Os cristãos celebram a Natividade desde o final do século III, quando peregrinos se dirigiam ao local de nascimento de Cristo, a gruta de Belém. Em 1223, na Itália, Francisco de Assis, o santo protetor dos animais, em vez de festejar a Véspera do Natal com os seus irmãos de ordem e cidadãos de Assis, como fazia habitualmente, na igreja, decidiu levar uma manjedoura, um boi, um burro e outros elementos do presépio para uma floresta de Greccio, perto da cidade. A ideia era tornar a liturgia mais compreensível e acessível ao povo. Um dos espectadores, porém, disse ter visto o Menino Jesus na manjedoura. Surge assim uma nova Belém na Itália e Francisco levou a fama de ter criado o presépio, o que não é totalmente verdade, já que somente séculos depois os presépios ganharam a forma atual.

A prática cresceu a tal ponto e ganhou tamanha veracidade, que os espectadores tinham a sensação de, ao olhar o presépio, estar penetrando no palco da História Sagrada, podendo meditar e atingir a Salvação. As figuras se libertam dos altares e começam a aparecer em grupos, podendo ser admiradas por todos os lados. Elas são soltas, muitas vezes articuladas, e independem umas das outras.
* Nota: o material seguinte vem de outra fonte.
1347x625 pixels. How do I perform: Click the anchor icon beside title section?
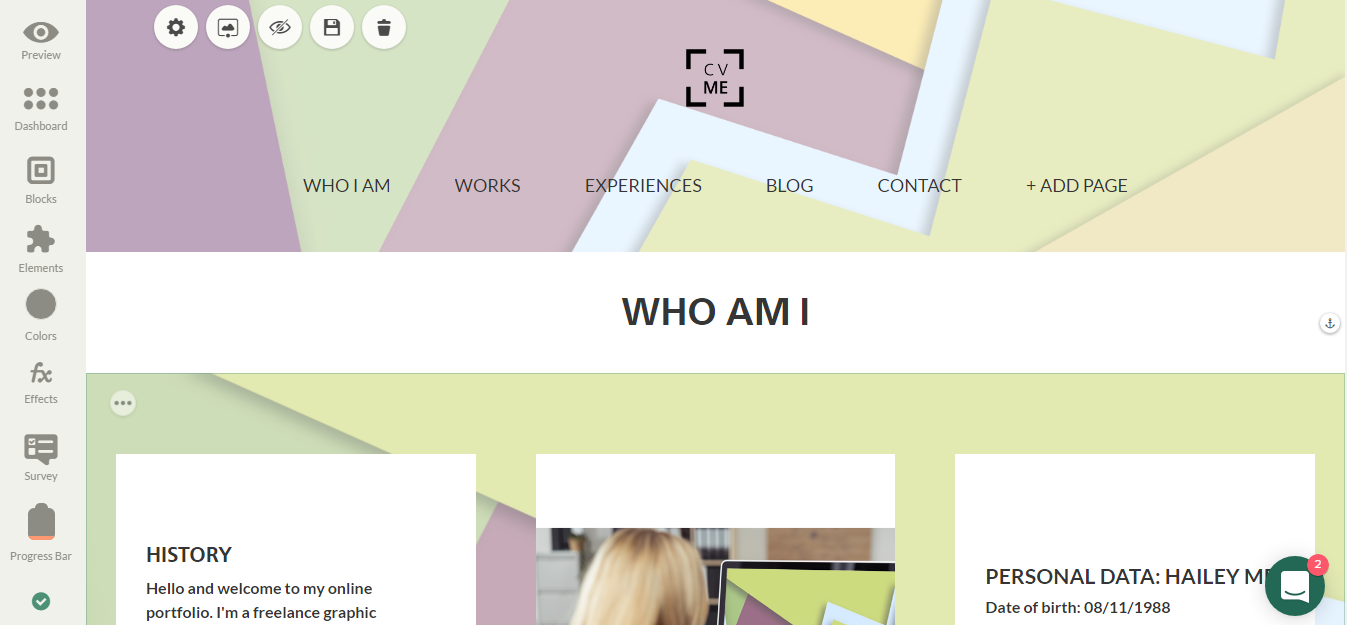click(x=1330, y=323)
Nasce assim o presépio como o concebemos hoje: apto a ser modificado por cada artista que o constrói ou por cada pessoa que o monta, em sua casa, ano após ano.

O primeiro presépio que se conhece numa casa privada foi provavelmente elaborado em 1567 e consta do inventário do Castelo de Piccolomini, em Celano, Itália, segundo o qual a Duquesa de Amalfi, possuía dois baús com 116 figuras, utilizadas para representar o Nascimento e a Adoração dos Reis Magos.

No Brasil, em 1532, o padre José de Anchieta, ajudado pelos índios, já modelava em barro pequenas figuras representando o presépio, com o propósito de inculcar nos indígenas a tradição de honrar o Menino Jesus no dia de Natal. Após um período de influência portuguesa, espanhola e francesa, começaram a aparecer cenas com características nacionais, como lavadeiras carregando trouxas, fazendeiros cuidando de animais, mulheres dando milho a galinhas, monjolos, montes, árvores da terra e igrejinhas iluminadas.

O poeta mineiro Carlos Drummond de Andrade, já alertava para a dificuldade de se escrever poemas originais sobre o Natal: “menino, peço-te a graça/ de não fazer mais poema/ de Natal./Uns dois ou três, inda passa…/Industrializar o tema./Eis o mal”. Quanto à capacidade de escrever sobre os presépios e o infinito poder de ser original em cada operação de montagem, a cada ano, o poeta nada disse. Talvez porque soubesse que desde o século XVI, a graça do presépio é justamente essa: ser criativo, tornando cada um deles diferente, pessoal e único.